QUOTED TEXT →
--------------------------------------------------

You are viewing a plain text version of this content. The canonical link for it is here.
Posted to user@flume.apache.org by Liam Friel <li...@gmail.com> on 2011/08/14 14:22:41 UTC
Re: duplicates using tail source

Hi Jon,

Back from vacation.

Thanks for that explanation, it is quite possible that the roll time and the
retransmit settings are not compatible in the site settings, I'll check
that.

Regards
Liam

On Mon, Jul 25, 2011 at 11:07 PM, Jonathan Hsieh <jo...@cloudera.com> wrote:

> [Please subscribe to new flume-user@incubator.apache.org list, bcc
> flume-user@cloudera.org, cc flume-user@incubator.apache.org]
>
> Liam,
>
> I've written up a FAQ topic on duplicates here:
>
> https://cwiki.apache.org/confluence/display/FLUME/Troubleshooting+FAQ
>
> I believe the duplicates you are seeing with e2e mode here may be due to
> the later two reasons: 1) collector closing too infrequently causing agent
> to retry, and 2) recovered old logs being resent.
>
> Jon.
>
>
> On Wed, Jul 13, 2011 at 11:54 AM, Liam <li...@gmail.com> wrote:
>
>> Actually, a followup on this.
>>
>> I had this running using the OS tail (tail -n +0 -F ...) and using an
>> autoE2EChain setup, sink to HDFS.
>>
>> However when I looked in detail at the data in HDFS, I found that
>> there were sometimes still duplicates of the data.
>>
>> Not always however.
>>
>> The duplicates though, when they happened, would always be *of the
>> entire file being tailed*.
>>
>> I ran some tests and sometimes I saw the correct number of results,
>> sometimes 2x, 5x or even 10x the number of results.
>> It only happened when the file was actually growing: if the file was
>> not growing, then Flume using OS tail quite reliably never sends any
>> data (if you see what I mean)
>>
>> And if the file was growing fast, then the number of records sent to
>> HDFS was never correct, it was always a multiple of the file.
>>
>> I changed the auto failover chain to DFO, and this issue seems to have
>> gone away. Since I don't really care about E2E reliability in this
>> case, that will do for me.
>> But someone else might care ...
>>
>>
>>
>> On Jul 1, 9:06 am, Liam Friel <li...@gmail.com> wrote:
>> > yes, you do.
>> >
>> > tail -F is the same as tail --follow=name, which reopens the file
>> > periodically to check that it hasn't moved ...

--------------------------------------------------

Write the next part of the Flume mailing-list thread about duplicates from the tail source, starting after its last line. The data that follow have no connection to the Flume mailing-list thread above.

RECORDED DATA →
--------------------------------------------------

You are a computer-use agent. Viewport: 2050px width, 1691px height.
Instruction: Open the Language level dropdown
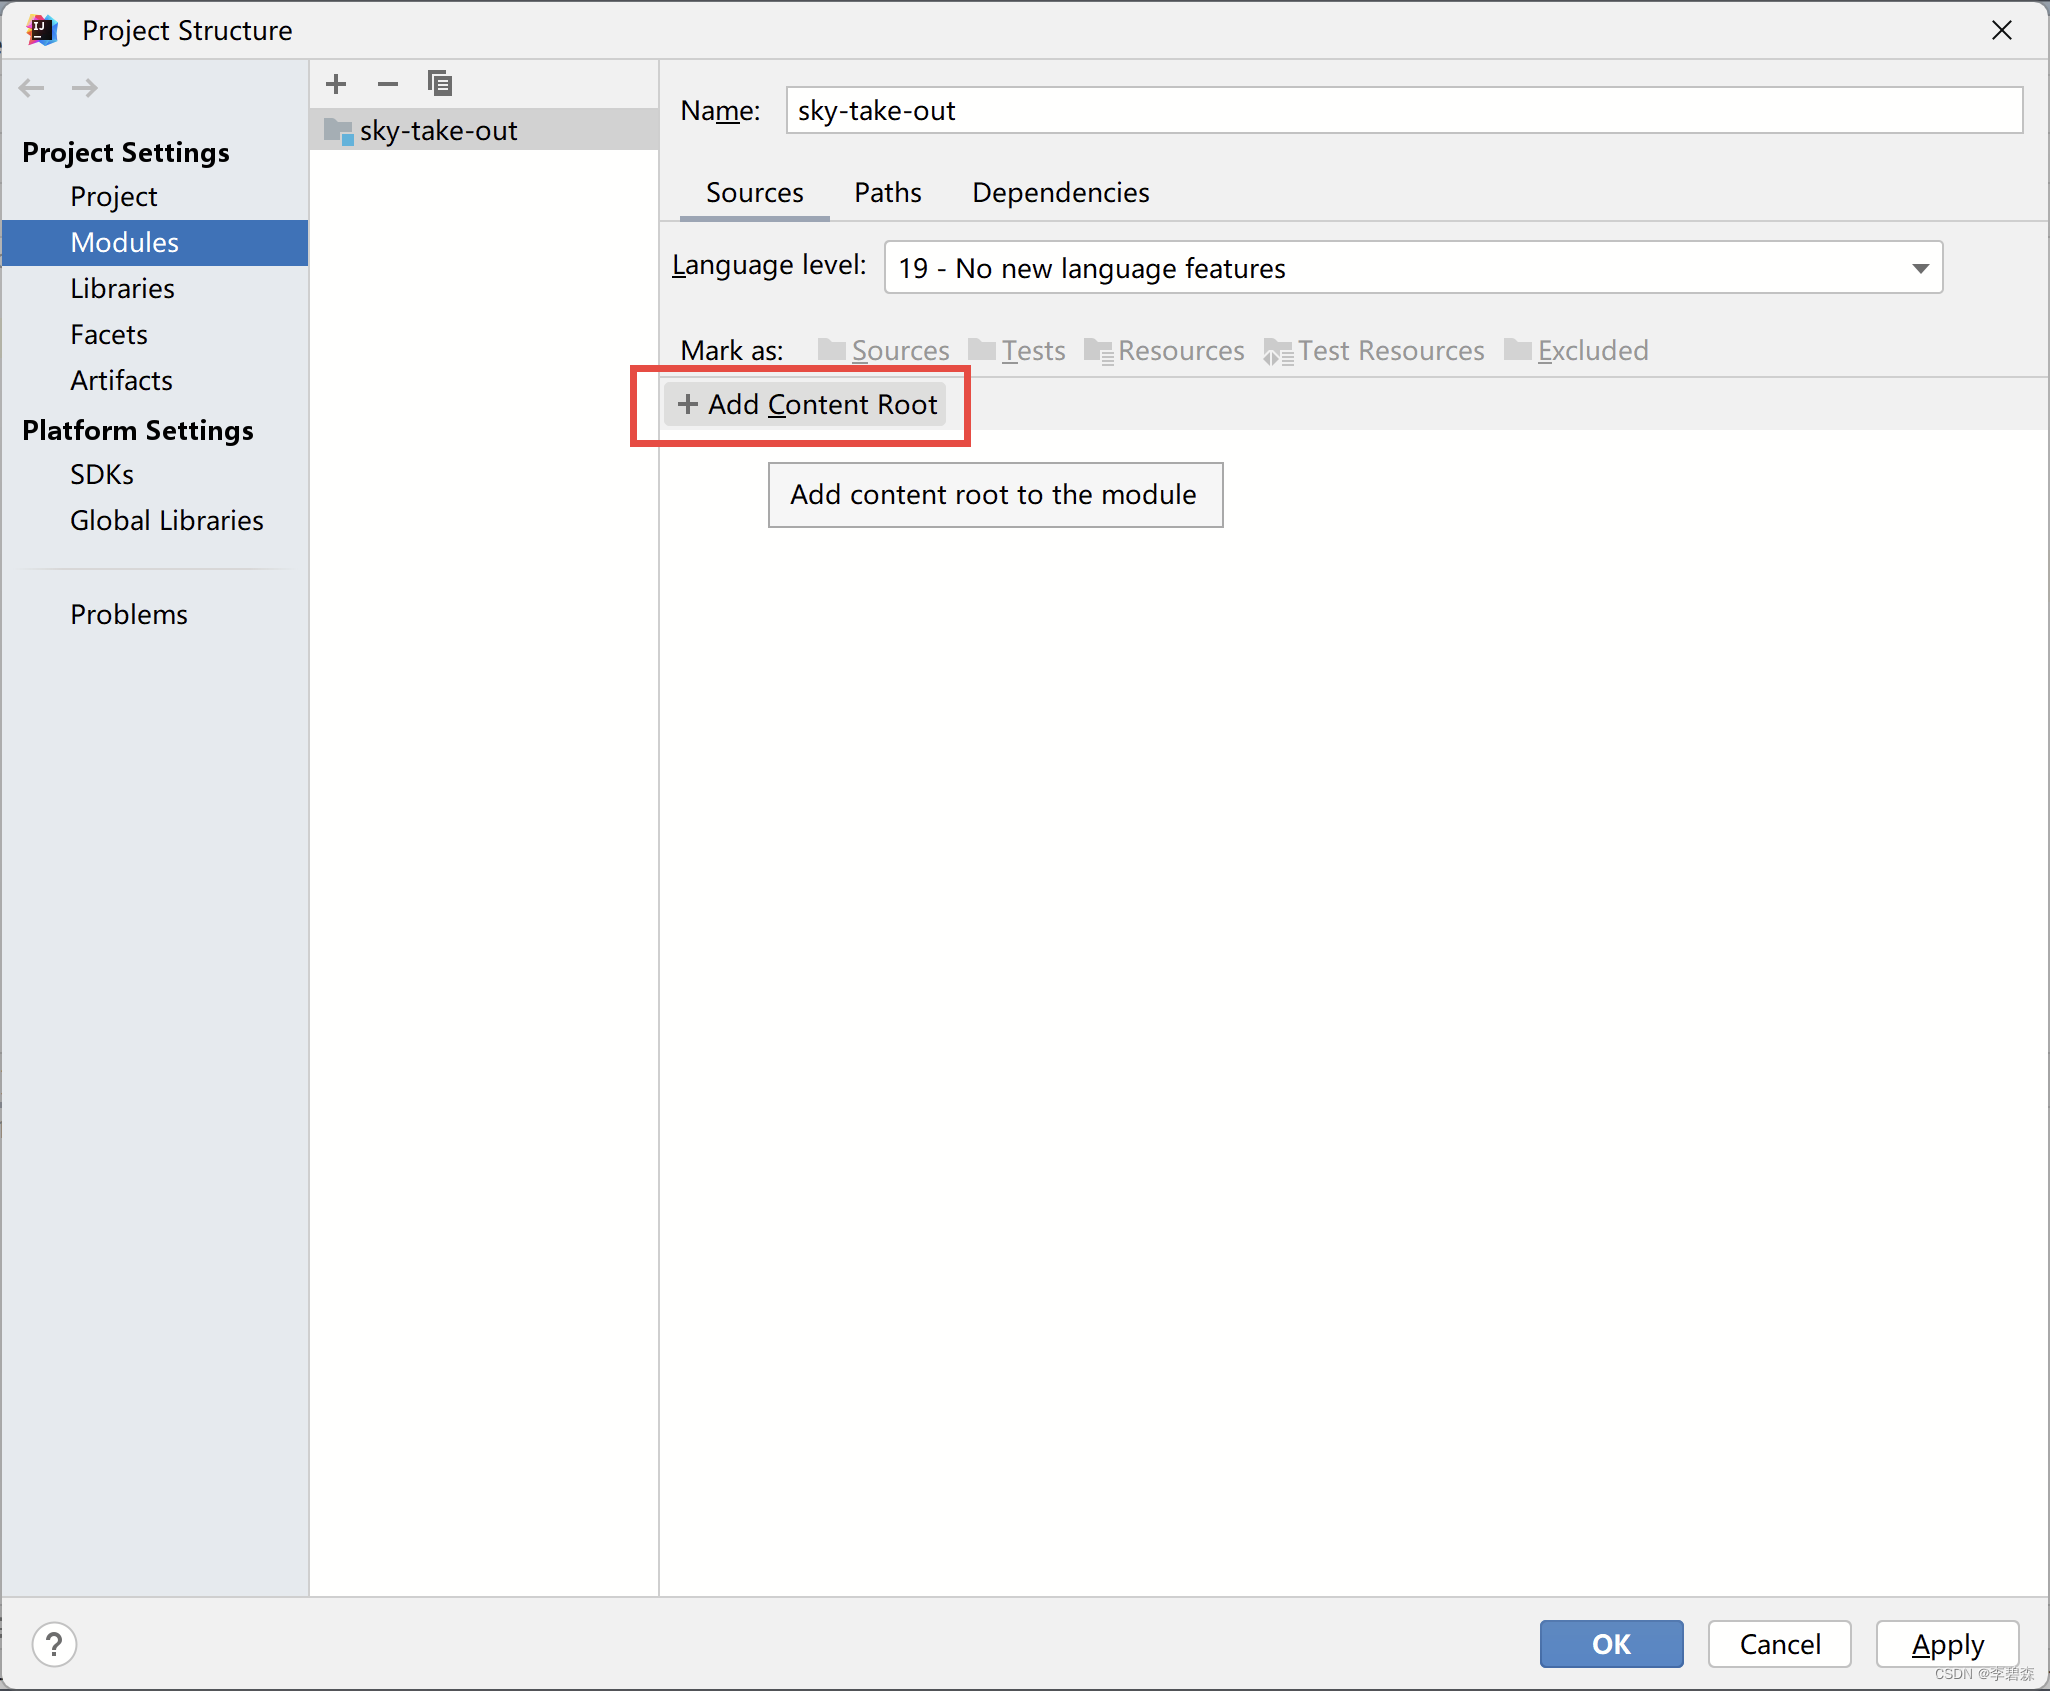(x=1921, y=268)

--------------------------------------------------

ANSWER TO THE EXERCISE →
>> >
>> >
>> >
>> >
>> >
>> >
>> >
>> > On Fri, Jul 1, 2011 at 6:32 AM, Rob S. <ro...@gmail.com> wrote:
>> > > If you use the OS tail, do you still get the benefit of following
>> > > rolled files?
>> >
>> > > On Jun 30, 4:38 am, Liam Friel <li...@gmail.com> wrote:
>> > > > A previous poster suggest to me that instead of tail('file') I
>> switched
>> > > to
>> > > > using the OS tail instead.
>> >
>> > > > This fixed the problem for me.
>> >
>> > > > So instead of my source being tail(filename) my source is now:
>> >
>> > > > exec(/usr/bin/tail -n +0 -F filename)
>> >
>> > > > You will need to add appropriate command escaping, depending on how
>> you
>> > > are
>> > > > issuing the command.
>> >
>> > > > But using the OS tail make the problem go away.
>> >
>> > > > On Thu, Jun 30, 2011 at 7:30 AM, giridhar addepalli
>> > > > <gi...@gmail.com>wrote:> Hi,
>> >
>> > > > > using flume 0.9.4 version.
>> >
>> > > > > using the following configuration is pseudo-distributed mode
>> >
>> > > > > tail("/tmp/source.txt") | agent-sink("giridhar-dev", 35853);
>> > > > > collectorSource(35853) |
>> collectorSink("file:///tmp/flume/collected",
>> > > > > "prefix")
>> >
>> > > > > set flume.collector.roll.millis to 300000
>> >
>> > > > > we see lot of duplicates in the output files.
>> >
>> > > > > went through previous posts, looks like this problem is fixed ,
>> but
>> > > > > although we are  using latest version of flume still duplicates
>> are
>> > > > > appearing.
>> >
>> > > > > Please help.
>> >
>> > > > > Thanks,
>> > > > > Giridhar.
>>
>
>
>
> --
> // Jonathan Hsieh (shay)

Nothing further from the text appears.